Given the inputs A, b, a starting value x, a maximizing number of iterations i=max and an error-tolerance of epsilon < 1,
this traditional algorithm is described as follows:
The steepest descent algorithm proceeds this way:
set I to 0
set residual to b - Ax
set delta to residual-transposed.residual.
Initialize delta-0 to delta
while I < I-max and delta > epsilon^2 delta-0 do:
q = Ar
alpha = delta / (r-transposed. q)
x = x + alpha.residual
If I is divisible by 50
r = b - Ax
else
r = r - alpha.q
delta = r-transposed. r
I = I + 1
When parallelizing the algorithm, mappers could independently calculate the
updates to the target along each of the components of the vector by finding the
residual, the step length and the error as above and calling it summary and
then sum the calculations for these in
the reducer. Note that operations are to be performed for all data points and
their ordering doesn’t matter, so partitioning the data into chunks and
performing each step in parallel on that data is trivial and a speedup. The
reducer can then aggregate the partial results from each of the mappers and then
choose the next residual based on error tolerance.

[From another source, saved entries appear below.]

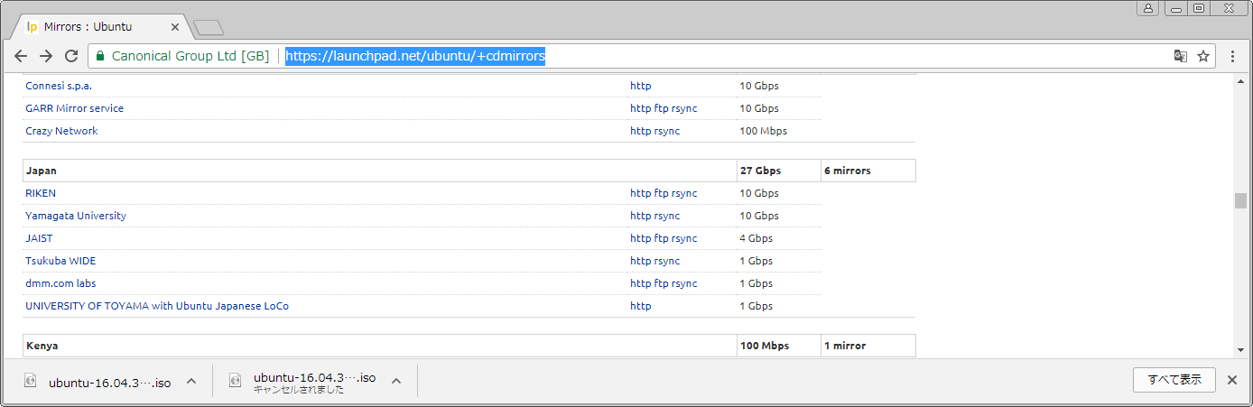
Task: Click the forward navigation arrow
Action: point(46,56)

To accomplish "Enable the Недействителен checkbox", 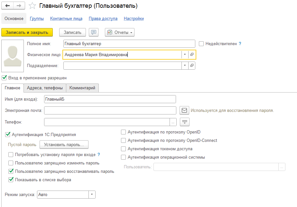I will (201, 44).
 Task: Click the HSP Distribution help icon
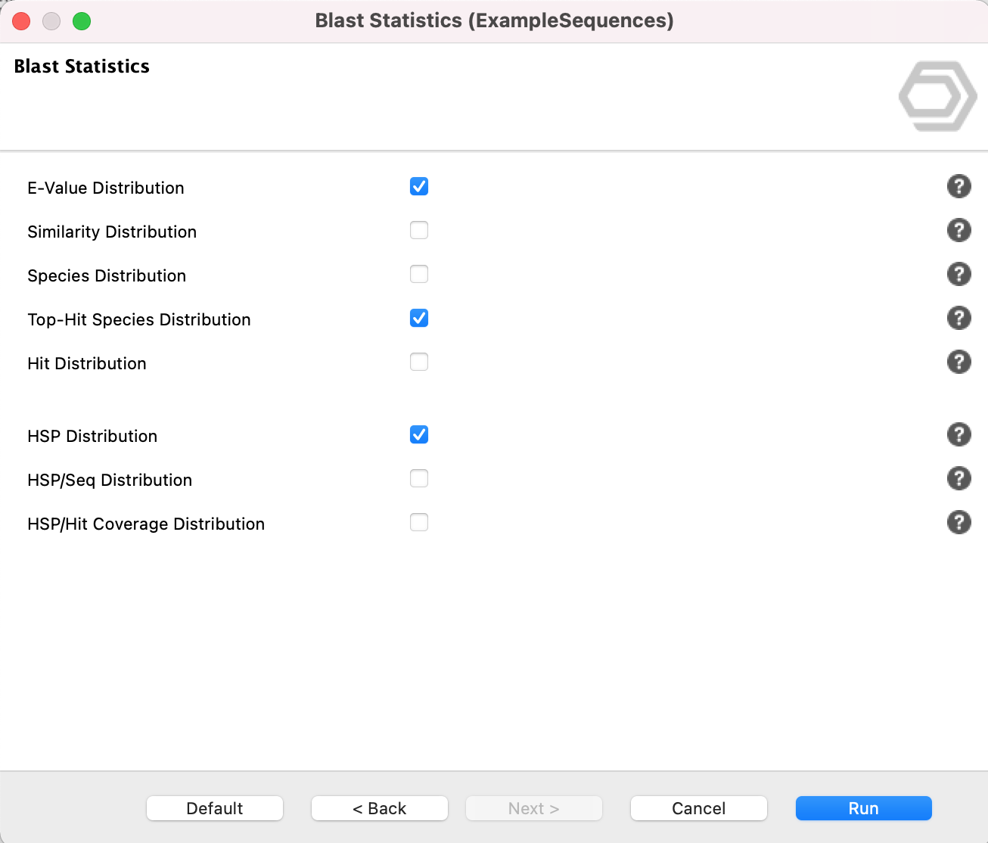pos(958,434)
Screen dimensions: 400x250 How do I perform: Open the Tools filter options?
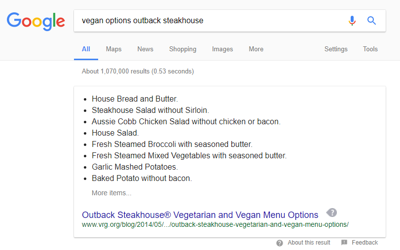click(x=370, y=49)
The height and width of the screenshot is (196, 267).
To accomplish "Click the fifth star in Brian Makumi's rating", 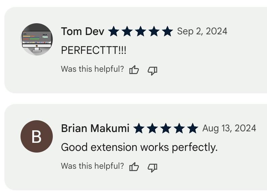I will [193, 129].
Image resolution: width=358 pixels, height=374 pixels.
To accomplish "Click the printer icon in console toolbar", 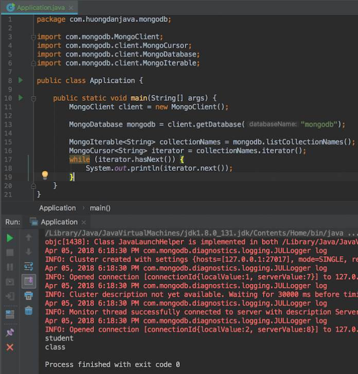I will click(29, 296).
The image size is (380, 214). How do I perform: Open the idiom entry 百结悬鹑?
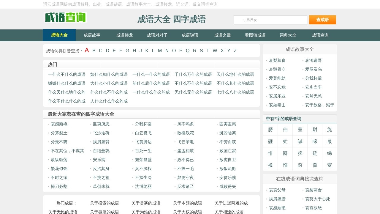[101, 151]
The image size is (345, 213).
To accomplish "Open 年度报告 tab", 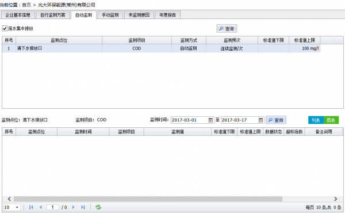I will click(x=168, y=15).
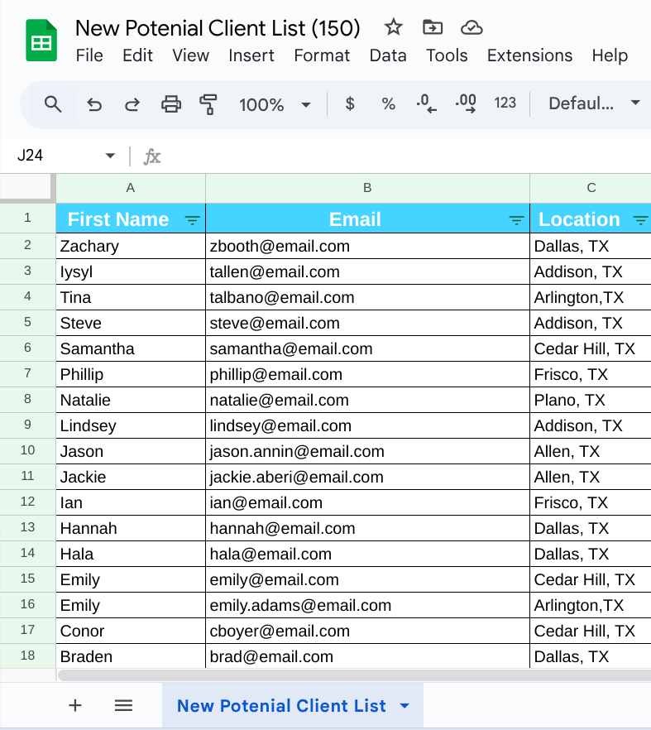
Task: Toggle filter on First Name column
Action: pos(192,220)
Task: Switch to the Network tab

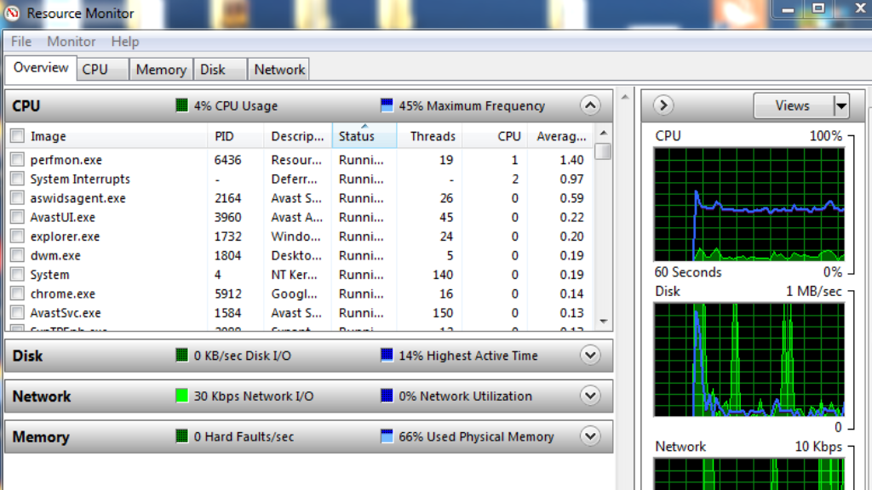Action: (278, 69)
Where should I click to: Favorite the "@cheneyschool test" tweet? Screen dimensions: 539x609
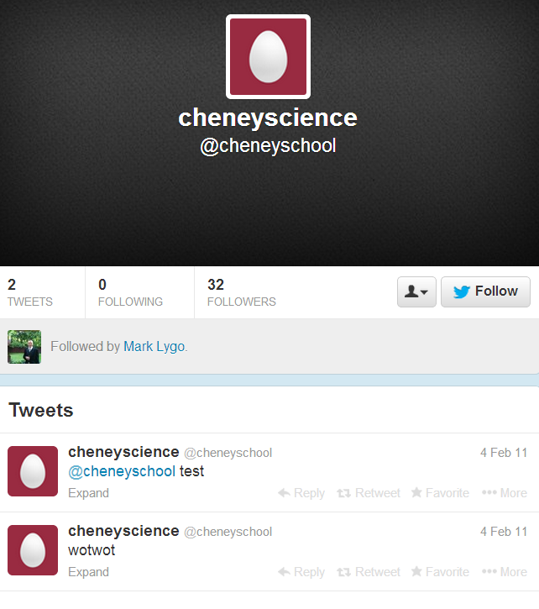(x=440, y=493)
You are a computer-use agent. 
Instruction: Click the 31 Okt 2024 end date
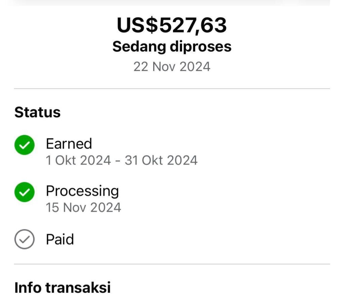tap(161, 161)
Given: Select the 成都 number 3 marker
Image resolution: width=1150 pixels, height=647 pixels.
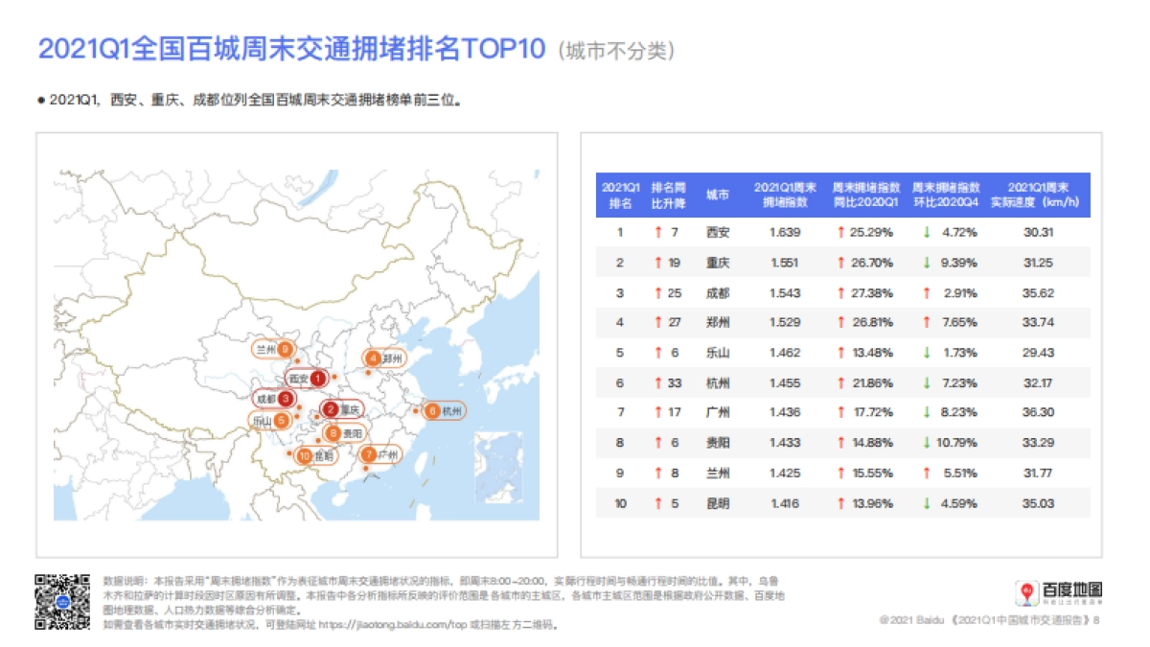Looking at the screenshot, I should click(286, 399).
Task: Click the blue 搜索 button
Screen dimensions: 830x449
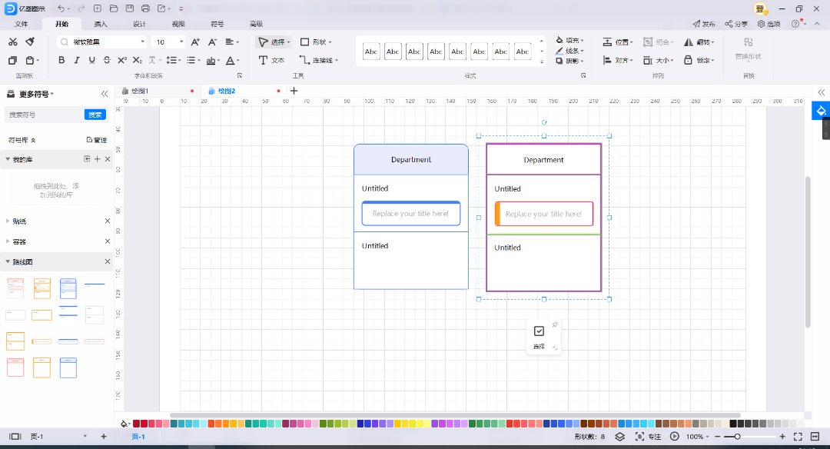Action: (95, 115)
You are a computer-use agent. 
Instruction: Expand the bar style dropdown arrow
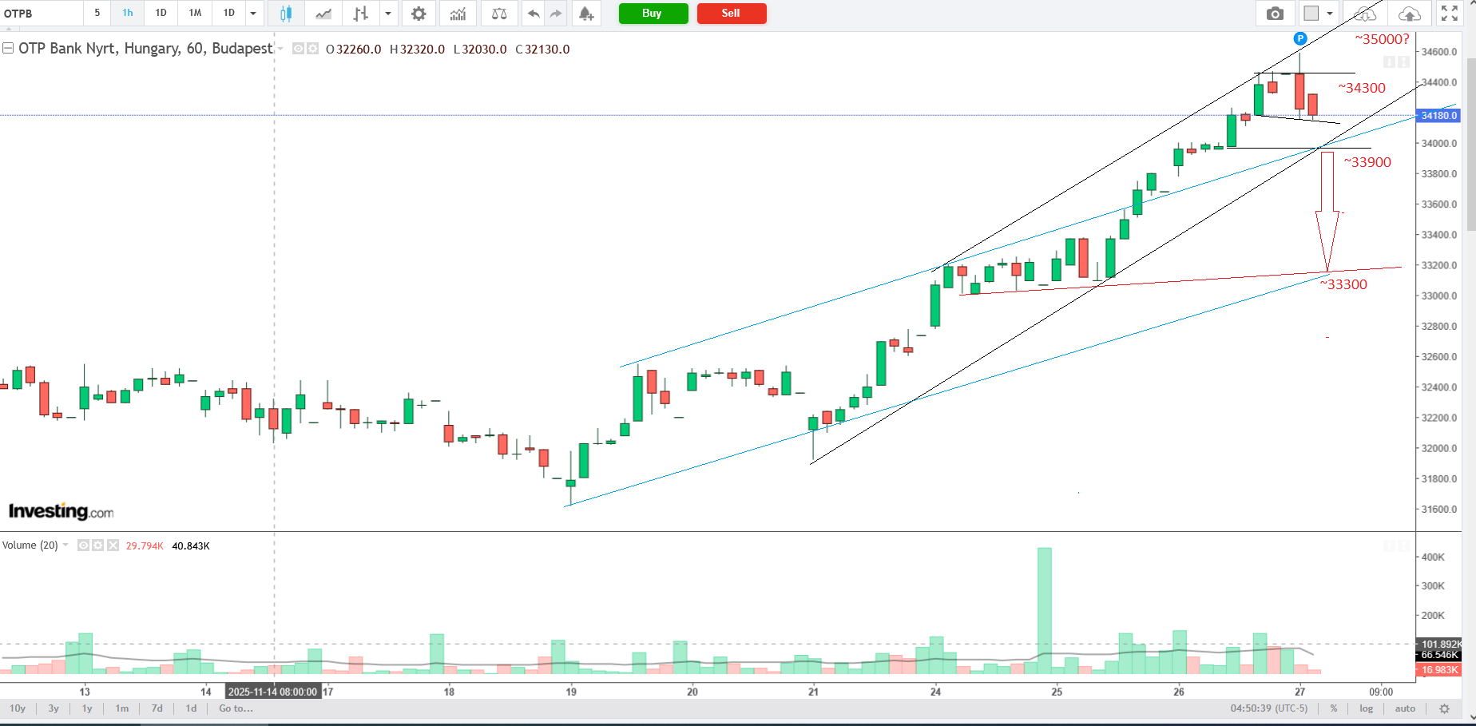(x=388, y=14)
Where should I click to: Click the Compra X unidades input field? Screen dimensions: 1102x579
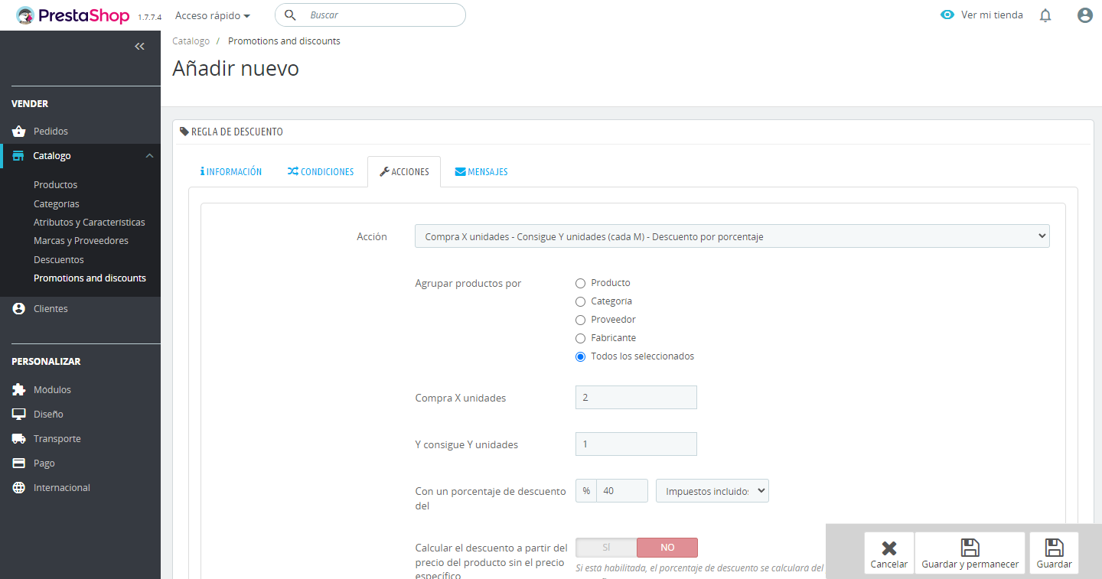[636, 398]
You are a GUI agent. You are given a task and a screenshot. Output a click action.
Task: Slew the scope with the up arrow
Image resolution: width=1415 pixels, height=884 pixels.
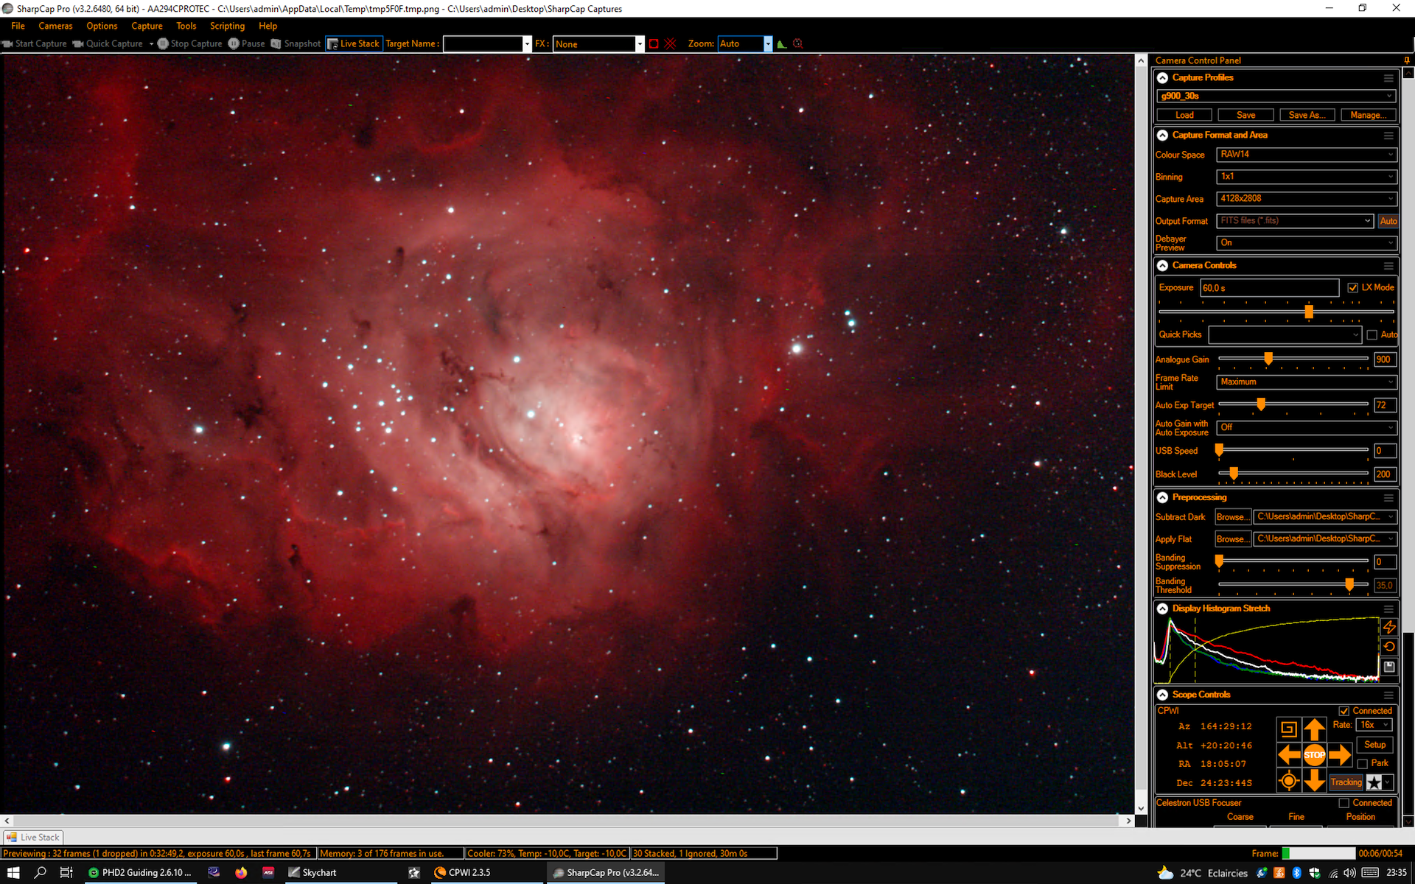coord(1314,729)
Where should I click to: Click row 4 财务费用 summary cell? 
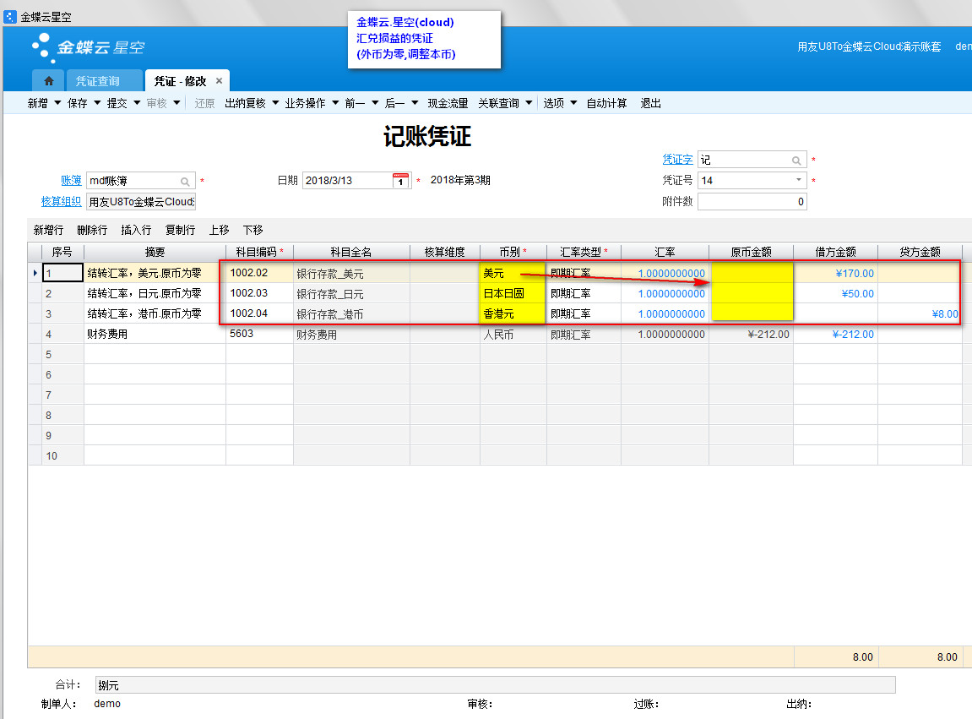click(155, 335)
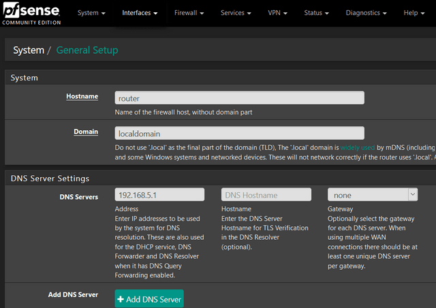Click the Hostname field containing 'router'

239,98
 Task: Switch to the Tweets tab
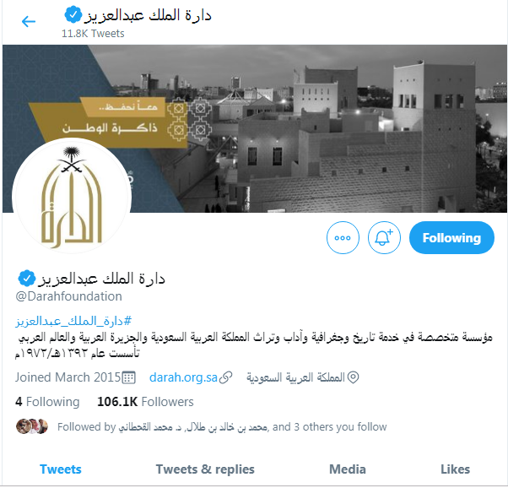[x=61, y=469]
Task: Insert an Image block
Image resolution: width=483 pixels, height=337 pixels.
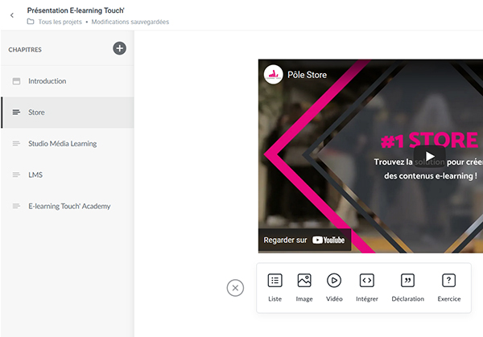Action: click(x=304, y=287)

The key idea here is to express it in summation form. The inner product of two vectors x and y written as x-transposed.y represents the scalar sum from I = 1 to n of xi.yi. Note x-transposed.A.x is also scalar.
In the algorithm above, r-transposed.q and r-transposed.r are both summation forms above. Note that r, b and x are vectors represented by n x 1 matrix. The vector A is n x n matrix. The summation forms yield scalar. This is used to compute delta and alpha both of which are scalars.
The solution x is updated iteratively by step length alpha in search direction q.
The above algorithm does the computations in mini-batched Gradient descent. Where the updates are available after processing k training samples where 1 < k < all n samples In this case k = 50.
The advantage with processing entire data set is that we get the same optimum solution after the same number of iterations and hence it is deterministic. This is improved to having better answer sooner by doing it in batches of 50.
However, we could arrive at an approximate answer from the get go by training on one sample instead of more samples and doing more iterations by using the previous computations in the adjustments.
the stochastic gradient method mentioned in the earlier post is different from the batch gradient in the following ways:
1) the batch gradient method operates on all the data before each update where as the stochastic gradient method updates after reading one training set.
2) If the number of training samples are very large then batch gradient method can be very slow. On the other hand, stochastic gradient method will be faster because it will improve from the first training set itself.
3) The error function is not as well minimized in SGD as it is in GD. However, it does converge though not to the minimum and oscillate around the optimal value. In fact it has been found to be empirically better than GD.
4) While the batch gradient method performs the following :
Repeat until convergence {
Theta - j = Theta -j + correction ( for every j )
}
the stochastic gradient method performs the following:
Loop {
for i = 1 to m {
Theta-j = Theta-j + correction ( for every j )
}
}
5) The batch gradient method find the global minima and because it evaluates the entire data it is not susceptible to local minima should they occur.
6) The latter method is called stochastic because the approximate direction that can be computed in every step can be thought of as a random variable of a stochastic process.